▶ [WHAT THE EXERCISE ASKS]:
Output every line of the data below as a JSON list of strings, with one string per line and blank lines omitted.

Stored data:

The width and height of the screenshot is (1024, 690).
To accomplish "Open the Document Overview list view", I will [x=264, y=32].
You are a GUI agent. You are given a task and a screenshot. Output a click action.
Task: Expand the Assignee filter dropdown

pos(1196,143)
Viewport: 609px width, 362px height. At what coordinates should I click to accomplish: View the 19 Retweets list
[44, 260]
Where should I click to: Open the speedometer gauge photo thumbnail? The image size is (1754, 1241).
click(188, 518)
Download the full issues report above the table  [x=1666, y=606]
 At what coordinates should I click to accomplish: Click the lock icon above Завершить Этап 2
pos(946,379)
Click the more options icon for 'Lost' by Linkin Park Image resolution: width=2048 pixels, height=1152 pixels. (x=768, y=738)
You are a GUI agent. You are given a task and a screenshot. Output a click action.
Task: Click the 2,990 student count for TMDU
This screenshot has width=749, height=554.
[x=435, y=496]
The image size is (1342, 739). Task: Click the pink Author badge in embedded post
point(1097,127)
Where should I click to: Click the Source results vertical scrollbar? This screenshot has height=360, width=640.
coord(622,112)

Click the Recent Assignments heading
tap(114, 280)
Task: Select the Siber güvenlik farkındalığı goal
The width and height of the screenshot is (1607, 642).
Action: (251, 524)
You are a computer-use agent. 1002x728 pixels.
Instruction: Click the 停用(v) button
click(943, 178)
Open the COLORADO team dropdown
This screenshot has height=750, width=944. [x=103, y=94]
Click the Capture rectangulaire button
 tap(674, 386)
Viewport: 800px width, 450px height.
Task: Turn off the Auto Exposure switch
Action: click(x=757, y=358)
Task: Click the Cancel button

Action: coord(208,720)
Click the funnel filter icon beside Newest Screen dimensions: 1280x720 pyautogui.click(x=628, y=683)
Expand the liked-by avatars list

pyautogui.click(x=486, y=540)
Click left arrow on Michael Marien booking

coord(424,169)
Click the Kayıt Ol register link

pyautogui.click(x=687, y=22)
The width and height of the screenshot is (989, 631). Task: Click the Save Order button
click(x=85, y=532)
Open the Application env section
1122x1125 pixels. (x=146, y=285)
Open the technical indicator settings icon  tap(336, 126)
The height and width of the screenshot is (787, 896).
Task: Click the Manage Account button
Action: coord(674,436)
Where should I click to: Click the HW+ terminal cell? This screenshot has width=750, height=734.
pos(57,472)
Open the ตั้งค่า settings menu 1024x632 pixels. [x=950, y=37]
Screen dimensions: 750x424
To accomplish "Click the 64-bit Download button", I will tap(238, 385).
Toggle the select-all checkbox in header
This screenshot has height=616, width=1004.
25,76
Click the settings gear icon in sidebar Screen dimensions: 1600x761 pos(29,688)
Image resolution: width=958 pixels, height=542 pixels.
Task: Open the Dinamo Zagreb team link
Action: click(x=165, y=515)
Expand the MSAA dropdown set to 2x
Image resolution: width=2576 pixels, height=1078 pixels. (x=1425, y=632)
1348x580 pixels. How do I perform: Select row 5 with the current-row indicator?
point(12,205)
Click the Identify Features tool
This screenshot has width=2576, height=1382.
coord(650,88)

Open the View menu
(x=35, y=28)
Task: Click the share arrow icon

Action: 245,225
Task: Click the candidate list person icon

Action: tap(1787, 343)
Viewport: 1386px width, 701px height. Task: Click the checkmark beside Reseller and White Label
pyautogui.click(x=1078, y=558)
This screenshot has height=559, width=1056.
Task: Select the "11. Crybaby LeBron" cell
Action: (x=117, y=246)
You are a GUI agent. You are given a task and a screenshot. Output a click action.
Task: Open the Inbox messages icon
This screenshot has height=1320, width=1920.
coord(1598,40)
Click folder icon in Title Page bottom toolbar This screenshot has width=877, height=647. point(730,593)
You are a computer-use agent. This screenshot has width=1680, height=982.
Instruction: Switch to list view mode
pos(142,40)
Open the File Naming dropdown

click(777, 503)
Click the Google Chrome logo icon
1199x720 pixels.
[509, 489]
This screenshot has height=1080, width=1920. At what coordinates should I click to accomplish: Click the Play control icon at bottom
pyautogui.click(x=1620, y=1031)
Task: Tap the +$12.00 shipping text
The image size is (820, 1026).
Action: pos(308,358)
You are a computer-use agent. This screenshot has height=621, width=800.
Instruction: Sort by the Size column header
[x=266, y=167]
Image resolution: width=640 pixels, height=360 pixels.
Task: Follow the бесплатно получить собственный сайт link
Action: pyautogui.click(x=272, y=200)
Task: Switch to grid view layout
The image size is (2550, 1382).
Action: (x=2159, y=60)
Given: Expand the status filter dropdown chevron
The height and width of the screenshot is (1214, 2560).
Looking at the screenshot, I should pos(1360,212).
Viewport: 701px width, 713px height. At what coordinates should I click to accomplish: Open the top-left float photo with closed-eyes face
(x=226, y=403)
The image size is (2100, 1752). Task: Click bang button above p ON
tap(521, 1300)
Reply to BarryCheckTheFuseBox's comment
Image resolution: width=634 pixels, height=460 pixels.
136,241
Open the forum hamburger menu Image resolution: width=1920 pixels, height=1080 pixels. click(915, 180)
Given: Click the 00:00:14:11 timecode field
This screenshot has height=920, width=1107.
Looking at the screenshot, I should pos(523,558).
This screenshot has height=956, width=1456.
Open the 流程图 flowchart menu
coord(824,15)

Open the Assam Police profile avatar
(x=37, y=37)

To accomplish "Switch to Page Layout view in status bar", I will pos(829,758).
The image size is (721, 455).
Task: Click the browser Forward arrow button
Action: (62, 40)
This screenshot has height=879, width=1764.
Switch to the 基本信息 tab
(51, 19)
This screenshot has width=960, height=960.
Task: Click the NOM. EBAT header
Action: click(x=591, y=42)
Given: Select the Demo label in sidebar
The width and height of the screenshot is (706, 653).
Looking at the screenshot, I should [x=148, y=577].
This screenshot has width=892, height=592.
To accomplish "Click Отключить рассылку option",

▶ [EXPECTED ANSWER]:
[
  "The width and height of the screenshot is (1024, 690).",
  "To accomplish \"Open the Document Overview list view\", I will [x=264, y=32].",
  "You are a GUI agent. You are given a task and a screenshot. Output a click action.",
  "Task: Expand the Assignee filter dropdown",
  "pos(1196,143)",
  "Viewport: 609px width, 362px height. At what coordinates should I click to accomplish: View the 19 Retweets list",
  "[44, 260]",
  "Where should I click to: Open the speedometer gauge photo thumbnail? The image size is (1754, 1241).",
  "click(188, 518)",
  "Download the full issues report above the table  [x=1666, y=606]",
  " At what coordinates should I click to accomplish: Click the lock icon above Завершить Этап 2",
  "pos(946,379)",
  "Click the more options icon for 'Lost' by Linkin Park Image resolution: width=2048 pixels, height=1152 pixels. (x=768, y=738)",
  "You are a GUI agent. You are given a task and a screenshot. Output a click action.",
  "Task: Click the 2,990 student count for TMDU",
  "This screenshot has width=749, height=554.",
  "[x=435, y=496]",
  "The image size is (1342, 739). Task: Click the pink Author badge in embedded post",
  "point(1097,127)",
  "Where should I click to: Click the Source results vertical scrollbar? This screenshot has height=360, width=640.",
  "coord(622,112)",
  "Click the Recent Assignments heading",
  "tap(114, 280)",
  "Task: Select the Siber güvenlik farkındalığı goal",
  "The width and height of the screenshot is (1607, 642).",
  "Action: (251, 524)",
  "You are a computer-use agent. 1002x728 pixels.",
  "Instruction: Click the 停用(v) button",
  "click(943, 178)",
  "Open the COLORADO team dropdown",
  "This screenshot has height=750, width=944. [x=103, y=94]",
  "Click the Capture rectangulaire button",
  " tap(674, 386)",
  "Viewport: 800px width, 450px height.",
  "Task: Turn off the Auto Exposure switch",
  "Action: click(x=757, y=358)",
  "Task: Click the Cancel button",
  "Action: coord(208,720)",
  "Click the funnel filter icon beside Newest Screen dimensions: 1280x720 pyautogui.click(x=628, y=683)",
  "Expand the liked-by avatars list",
  "pyautogui.click(x=486, y=540)",
  "Click left arrow on Michael Marien booking",
  "coord(424,169)",
  "Click the Kayıt Ol register link",
  "pyautogui.click(x=687, y=22)",
  "The width and height of the screenshot is (989, 631). Task: Click the Save Order button",
  "click(x=85, y=532)",
  "Open the Application env section",
  "1122x1125 pixels. (x=146, y=285)",
  "Open the technical indicator settings icon  tap(336, 126)",
  "The height and width of the screenshot is (787, 896).",
  "Task: Click the Manage Account button",
  "Action: coord(674,436)",
  "Where should I click to: Click the HW+ terminal cell? This screenshot has width=750, height=734.",
  "pos(57,472)",
  "Open the ตั้งค่า settings menu 1024x632 pixels. [x=950, y=37]",
  "Screen dimensions: 750x424",
  "To accomplish \"Click the 64-bit Download button\", I will tap(238, 385).",
  "Toggle the select-all checkbox in header",
  "This screenshot has height=616, width=1004.",
  "25,76",
  "Click the settings gear icon in sidebar Screen dimensions: 1600x761 pos(29,688)",
  "Image resolution: width=958 pixels, height=542 pixels.",
  "Task: Open the Dinamo Zagreb team link",
  "Action: click(x=165, y=515)",
  "Expand the MSAA dropdown set to 2x",
  "Image resolution: width=2576 pixels, height=1078 pixels. (x=1425, y=632)",
  "1348x580 pixels. How do I perform: Select row 5 with the current-row indicator?",
  "point(12,205)",
  "Click the Identify Features tool",
  "This screenshot has width=2576, height=1382.",
  "coord(650,88)",
  "Open the View menu",
  "(x=35, y=28)",
  "Task: Click the share arrow icon",
  "Action: 245,225",
  "Task: Click the candidate list person icon",
  "Action: tap(1787, 343)",
  "Viewport: 1386px width, 701px height. Task: Click the checkmark beside Reseller and White Label",
  "pyautogui.click(x=1078, y=558)",
  "This screenshot has height=559, width=1056.",
  "Task: Select the \"11. Crybaby LeBron\" cell",
  "Action: (x=117, y=246)",
  "You are a GUI agent. You are given a task and a screenshot. Output a click action.",
  "Task: Open the Inbox messages icon",
  "This screenshot has height=1320, width=1920.",
  "coord(1598,40)",
  "Click folder icon in Title Page bottom toolbar This screenshot has width=877, height=647. point(730,593)",
  "You are a computer-use agent. This screenshot has width=1680, height=982.",
  "Instruction: Switch to list view mode",
  "pos(142,40)",
  "Open the File Naming dropdown",
  "click(777, 503)",
  "Click the Google Chrome logo icon",
  "1199x720 pixels.",
  "[509, 489]",
  "This screenshot has height=1080, width=1920. At what coordinates should I click to accomplish: Click the Play control icon at bottom",
  "pyautogui.click(x=1620, y=1031)",
  "Task: Tap the +$12.00 shipping text",
  "The image size is (820, 1026).",
  "Action: pos(308,358)",
  "You are a computer-use agent. This screenshot has height=621, width=800.",
  "Instruction: Sort by the Size column header",
  "[x=266, y=167]",
  "Image resolution: width=640 pixels, height=360 pixels.",
  "Task: Follow the бесплатно получить собственный сайт link",
  "Action: pyautogui.click(x=272, y=200)",
  "Task: Switch to grid view layout",
  "The image size is (2550, 1382).",
  "Action: (x=2159, y=60)",
  "Given: Expand the status filter dropdown chevron",
  "The height and width of the screenshot is (1214, 2560).",
  "Looking at the screenshot, I should pos(1360,212).",
  "Viewport: 701px width, 713px height. At what coordinates should I click to accomplish: Open the top-left float photo with closed-eyes face",
  "(x=226, y=403)",
  "The image size is (2100, 1752). Task: Click bang button above p ON",
  "tap(521, 1300)",
  "Reply to BarryCheckTheFuseBox's comment",
  "Image resolution: width=634 pixels, height=460 pixels.",
  "136,241",
  "Open the forum hamburger menu Image resolution: width=1920 pixels, height=1080 pixels. click(915, 180)",
  "Given: Click the 00:00:14:11 timecode field",
  "This screenshot has height=920, width=1107.",
  "Looking at the screenshot, I should pos(523,558).",
  "This screenshot has height=956, width=1456.",
  "Open the 流程图 flowchart menu",
  "coord(824,15)",
  "Open the Assam Police profile avatar",
  "(x=37, y=37)",
  "To accomplish \"Switch to Page Layout view in status bar\", I will pos(829,758).",
  "The image size is (721, 455).",
  "Task: Click the browser Forward arrow button",
  "Action: (62, 40)",
  "This screenshot has height=879, width=1764.",
  "Switch to the 基本信息 tab",
  "(51, 19)",
  "This screenshot has width=960, height=960.",
  "Task: Click the NOM. EBAT header",
  "Action: click(x=591, y=42)",
  "Given: Select the Demo label in sidebar",
  "The width and height of the screenshot is (706, 653).",
  "Looking at the screenshot, I should [x=148, y=577].",
  "This screenshot has width=892, height=592.",
  "To accomplish \"Click Отключить рассылку option\","
]